The problem: Please copy the stretch of material from the line containing "Given: Go to the Stack Policy tab" through the end, renaming "Stack Policy" to "Bucket Policy" and keeping everything else unchanged. Omit the pictures from your answer.

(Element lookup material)
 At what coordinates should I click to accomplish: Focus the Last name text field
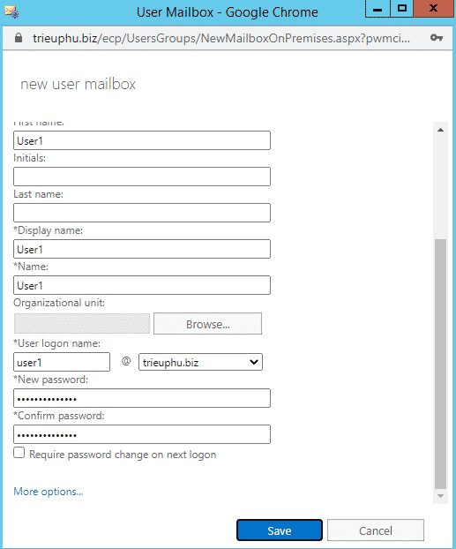coord(142,213)
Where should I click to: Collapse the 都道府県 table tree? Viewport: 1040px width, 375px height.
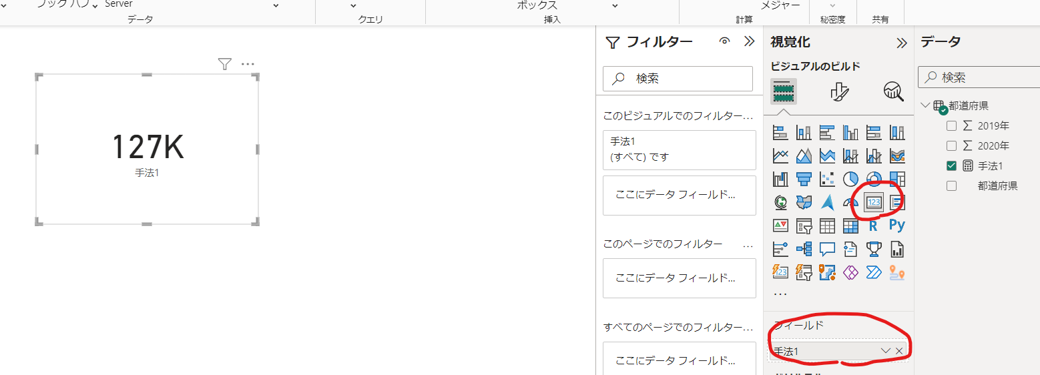[x=925, y=105]
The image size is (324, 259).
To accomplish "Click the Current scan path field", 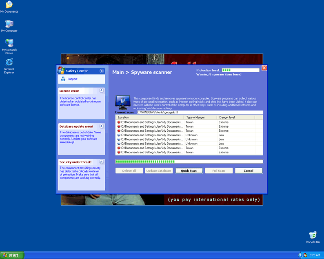I will click(200, 112).
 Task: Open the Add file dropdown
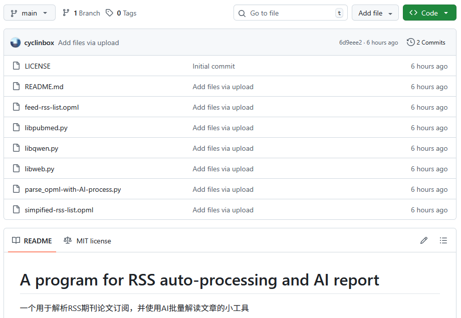[375, 13]
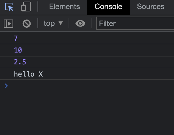The height and width of the screenshot is (135, 174).
Task: Click the blank space right of 'hello X'
Action: [108, 74]
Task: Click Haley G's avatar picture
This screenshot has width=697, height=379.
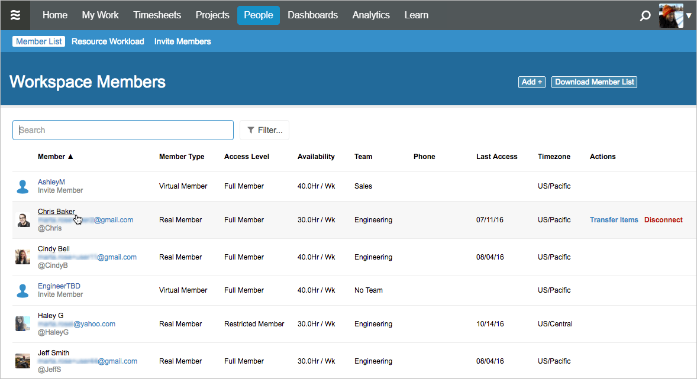Action: 22,323
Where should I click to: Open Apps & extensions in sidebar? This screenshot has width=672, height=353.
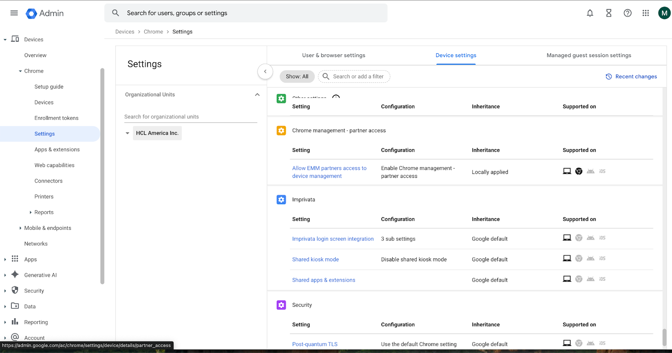(x=57, y=150)
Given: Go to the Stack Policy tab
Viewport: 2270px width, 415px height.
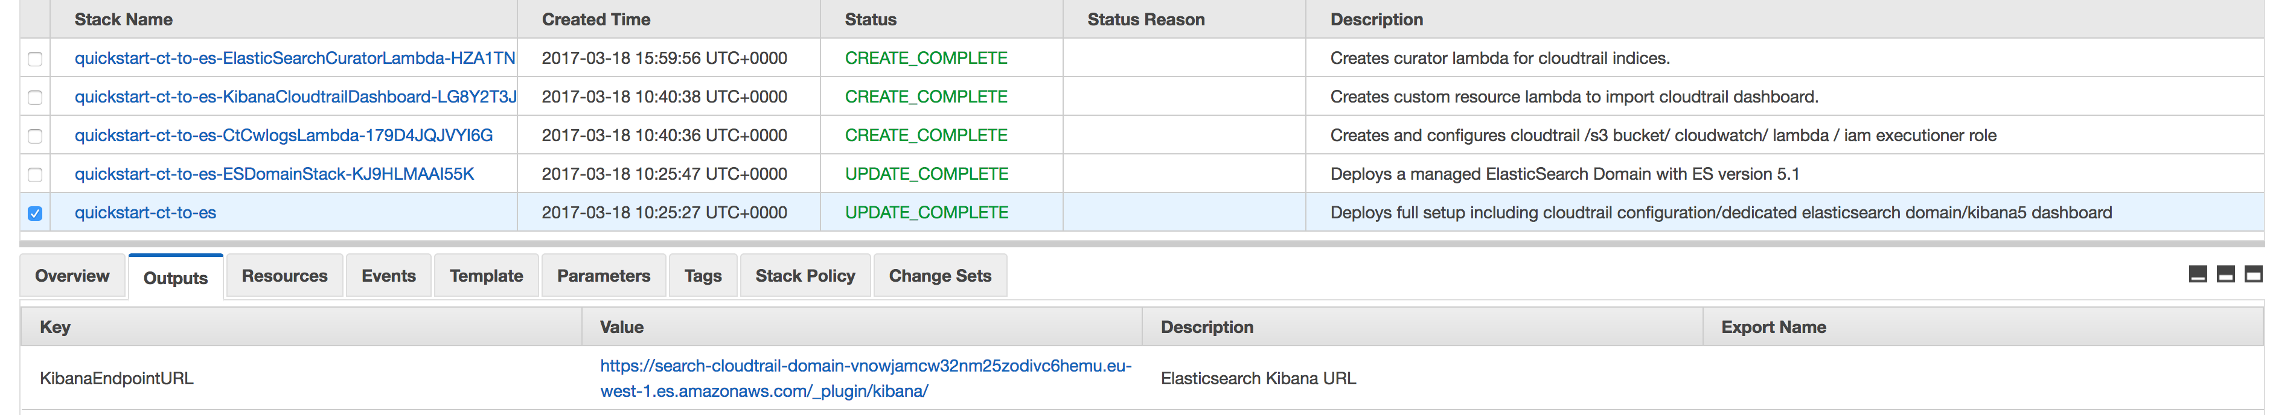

Written solution:
Given: Go to the Bucket Policy tab
Viewport: 2270px width, 415px height.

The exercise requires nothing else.